Respondents were also queried on decision factors leading to an inpatient versus an outpatient model. These decision factors can be divided into institution-level factors and patient-level factors. Institution-level factors included bed availability, costs and reimbursement consideration, interpretation of the teclistamab package insert as to the requirement vs. recommendation for inpatient monitoring and whether there were dedicated staff for remote monitoring. Patient-level factors included individual comorbidities, disease burden, insurance copays, distance to care setting, and availability of a caregiver. Across all the respondents, outpatient step-up dosing models were desirable and viewed as beneficial especially for large-volume practices where the processes may be adopted from or applied to other therapies. Several practices indicated a plan to explore outpatient administration models in the near future.
Transitions of care
Nearly all (18/19, 95%) practices reported receiving referrals from other sites for teclistamab step-up dosing; however, only 59% of the 17 practices that discussed their ToC patterns reported transferring patients back to referring sites following step-up dosing. Reasons for not transferring patients back to their referring providers ranged from patient-specific factors (patient preference, comorbidities, adverse events from step-up dosing) to local provider-specific factors (need for REMS certification, lack of adverse event management protocols, comfort with administration, financial and reimbursement considerations). Delay in reimbursement for continuation of teclistamab in community hospitals was one of the major reasons limiting referring clinicians in their ability to resume care of their patients after they completed step-up dosing in an academic center.

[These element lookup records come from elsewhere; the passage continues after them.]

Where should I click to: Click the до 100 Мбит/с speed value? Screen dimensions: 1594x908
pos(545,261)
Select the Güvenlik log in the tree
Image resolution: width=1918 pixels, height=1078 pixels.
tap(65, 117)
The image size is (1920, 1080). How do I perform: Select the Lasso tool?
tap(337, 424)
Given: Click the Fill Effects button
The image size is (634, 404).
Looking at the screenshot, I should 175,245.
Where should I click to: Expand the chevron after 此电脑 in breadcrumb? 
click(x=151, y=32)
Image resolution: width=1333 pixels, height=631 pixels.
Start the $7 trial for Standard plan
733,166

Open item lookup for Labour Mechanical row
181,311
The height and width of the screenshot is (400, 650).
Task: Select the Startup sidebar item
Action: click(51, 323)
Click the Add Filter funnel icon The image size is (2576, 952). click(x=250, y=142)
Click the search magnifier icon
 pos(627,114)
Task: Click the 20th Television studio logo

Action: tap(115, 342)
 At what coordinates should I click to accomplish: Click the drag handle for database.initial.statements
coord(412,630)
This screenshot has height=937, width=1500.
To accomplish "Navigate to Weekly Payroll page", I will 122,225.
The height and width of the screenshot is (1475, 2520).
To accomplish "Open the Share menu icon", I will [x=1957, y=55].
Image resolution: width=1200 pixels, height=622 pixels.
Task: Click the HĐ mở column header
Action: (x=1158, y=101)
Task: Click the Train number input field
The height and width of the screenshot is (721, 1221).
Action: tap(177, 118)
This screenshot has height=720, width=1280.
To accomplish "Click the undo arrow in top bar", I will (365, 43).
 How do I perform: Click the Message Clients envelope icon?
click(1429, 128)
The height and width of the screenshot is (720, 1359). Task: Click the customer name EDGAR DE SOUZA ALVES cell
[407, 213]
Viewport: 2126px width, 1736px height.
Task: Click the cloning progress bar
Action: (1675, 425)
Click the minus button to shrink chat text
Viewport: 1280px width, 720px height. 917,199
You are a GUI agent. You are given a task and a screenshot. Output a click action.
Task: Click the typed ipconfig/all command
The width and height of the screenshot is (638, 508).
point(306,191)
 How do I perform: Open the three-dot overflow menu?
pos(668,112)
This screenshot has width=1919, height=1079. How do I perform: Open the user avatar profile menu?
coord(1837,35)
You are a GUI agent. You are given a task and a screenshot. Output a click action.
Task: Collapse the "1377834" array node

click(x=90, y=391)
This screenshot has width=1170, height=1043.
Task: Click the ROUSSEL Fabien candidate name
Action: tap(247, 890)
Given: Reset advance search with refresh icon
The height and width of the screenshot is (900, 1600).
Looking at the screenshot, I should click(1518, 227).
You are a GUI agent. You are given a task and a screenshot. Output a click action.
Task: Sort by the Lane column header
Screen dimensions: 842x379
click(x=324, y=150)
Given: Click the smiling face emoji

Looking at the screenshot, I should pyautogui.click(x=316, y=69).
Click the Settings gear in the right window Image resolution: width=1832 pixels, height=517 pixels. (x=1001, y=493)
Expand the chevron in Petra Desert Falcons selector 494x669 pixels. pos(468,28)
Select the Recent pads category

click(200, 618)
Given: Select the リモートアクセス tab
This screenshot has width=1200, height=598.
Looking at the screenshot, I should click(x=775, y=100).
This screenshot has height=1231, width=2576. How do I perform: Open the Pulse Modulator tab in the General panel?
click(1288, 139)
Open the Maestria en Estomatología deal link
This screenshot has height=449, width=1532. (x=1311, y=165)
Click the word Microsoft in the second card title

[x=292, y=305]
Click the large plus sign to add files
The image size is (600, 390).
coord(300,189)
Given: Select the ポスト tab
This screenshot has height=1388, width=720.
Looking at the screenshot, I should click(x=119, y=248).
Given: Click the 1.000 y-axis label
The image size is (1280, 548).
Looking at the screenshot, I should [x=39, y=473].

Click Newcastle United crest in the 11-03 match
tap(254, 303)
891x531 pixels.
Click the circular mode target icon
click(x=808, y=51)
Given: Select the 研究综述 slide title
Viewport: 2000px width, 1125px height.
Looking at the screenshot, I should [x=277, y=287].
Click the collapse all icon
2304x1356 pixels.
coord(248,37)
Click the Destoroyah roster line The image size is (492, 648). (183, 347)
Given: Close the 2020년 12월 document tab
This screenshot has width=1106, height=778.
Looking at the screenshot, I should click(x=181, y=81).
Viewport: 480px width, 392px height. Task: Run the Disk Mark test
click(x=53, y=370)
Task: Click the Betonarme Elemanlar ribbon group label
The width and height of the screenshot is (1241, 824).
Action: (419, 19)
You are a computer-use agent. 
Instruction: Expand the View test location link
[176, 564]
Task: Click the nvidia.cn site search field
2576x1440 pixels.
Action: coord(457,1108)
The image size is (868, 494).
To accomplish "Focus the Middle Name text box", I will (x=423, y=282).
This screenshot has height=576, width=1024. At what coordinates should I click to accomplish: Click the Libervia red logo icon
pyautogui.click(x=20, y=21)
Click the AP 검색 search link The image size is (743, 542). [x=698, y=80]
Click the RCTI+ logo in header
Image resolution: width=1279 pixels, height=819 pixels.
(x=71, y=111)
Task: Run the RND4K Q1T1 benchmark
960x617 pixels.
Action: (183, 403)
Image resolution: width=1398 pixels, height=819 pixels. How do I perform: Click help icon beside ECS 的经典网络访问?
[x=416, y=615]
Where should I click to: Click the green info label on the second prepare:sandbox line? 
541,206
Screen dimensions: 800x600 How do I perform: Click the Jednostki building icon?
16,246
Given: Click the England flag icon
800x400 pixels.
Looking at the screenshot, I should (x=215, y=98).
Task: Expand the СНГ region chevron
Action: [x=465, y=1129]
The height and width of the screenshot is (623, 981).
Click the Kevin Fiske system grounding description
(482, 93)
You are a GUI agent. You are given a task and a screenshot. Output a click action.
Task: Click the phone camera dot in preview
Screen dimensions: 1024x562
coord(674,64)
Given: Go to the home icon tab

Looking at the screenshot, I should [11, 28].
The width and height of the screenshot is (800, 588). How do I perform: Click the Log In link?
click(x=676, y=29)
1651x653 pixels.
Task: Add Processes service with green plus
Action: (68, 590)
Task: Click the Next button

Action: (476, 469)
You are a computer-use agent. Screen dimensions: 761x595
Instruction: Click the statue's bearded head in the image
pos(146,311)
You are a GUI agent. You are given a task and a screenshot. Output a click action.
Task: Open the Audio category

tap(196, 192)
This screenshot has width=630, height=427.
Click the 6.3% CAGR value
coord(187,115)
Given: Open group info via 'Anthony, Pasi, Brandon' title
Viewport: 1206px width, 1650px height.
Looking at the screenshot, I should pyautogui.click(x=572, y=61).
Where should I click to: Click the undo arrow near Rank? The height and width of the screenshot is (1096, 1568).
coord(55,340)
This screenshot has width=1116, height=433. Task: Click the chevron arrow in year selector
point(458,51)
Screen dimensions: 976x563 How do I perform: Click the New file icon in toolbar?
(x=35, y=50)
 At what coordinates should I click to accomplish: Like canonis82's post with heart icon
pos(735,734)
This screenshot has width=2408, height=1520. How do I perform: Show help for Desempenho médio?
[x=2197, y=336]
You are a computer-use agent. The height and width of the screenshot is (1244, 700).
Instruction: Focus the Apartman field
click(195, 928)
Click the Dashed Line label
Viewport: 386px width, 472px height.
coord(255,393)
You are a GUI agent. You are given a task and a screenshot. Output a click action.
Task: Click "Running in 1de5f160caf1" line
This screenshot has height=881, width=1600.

Among clinicians who were able to transfer patients back to referring sites, the typical timeframe ranged from 2 weeks to 2 months (∼8 doses) following completion of step-up dosing. This timeframe was felt to be optimal to ensure that the patient was responding to and tolerating teclistamab. It was noted that transitions have begun to happen earlier as community providers became more comfor with teclistamab. Care coordinators were often involved in navigating the transition back to referring sites, and written materials with adverse event monitoring instructions were shared. Respondents reported following discharged patients anywhere from once a month to once every 6 months, and in some cases no further follow-up was mandated. The insurance approval for teclistamab was reported to take anywhere from 3 days to 2 weeks.
Adverse event management
Clinicians shared that teclistamab monitoring practices were similar to those they had employed for chimeric antigen receptor (CAR) T-cell therapies or other bispecific antibodies. The REMS program was reported to have minimal impact on standard operating procedures and clinical practice. Vital signs – including temperature, blood pressure, heart rate, and oxygen saturation – were typically monitored every 4 h. Daily laboratory testing was performed for complete blood count, comprehensive metabolic panel, C-reactive protein, and ferritin levels.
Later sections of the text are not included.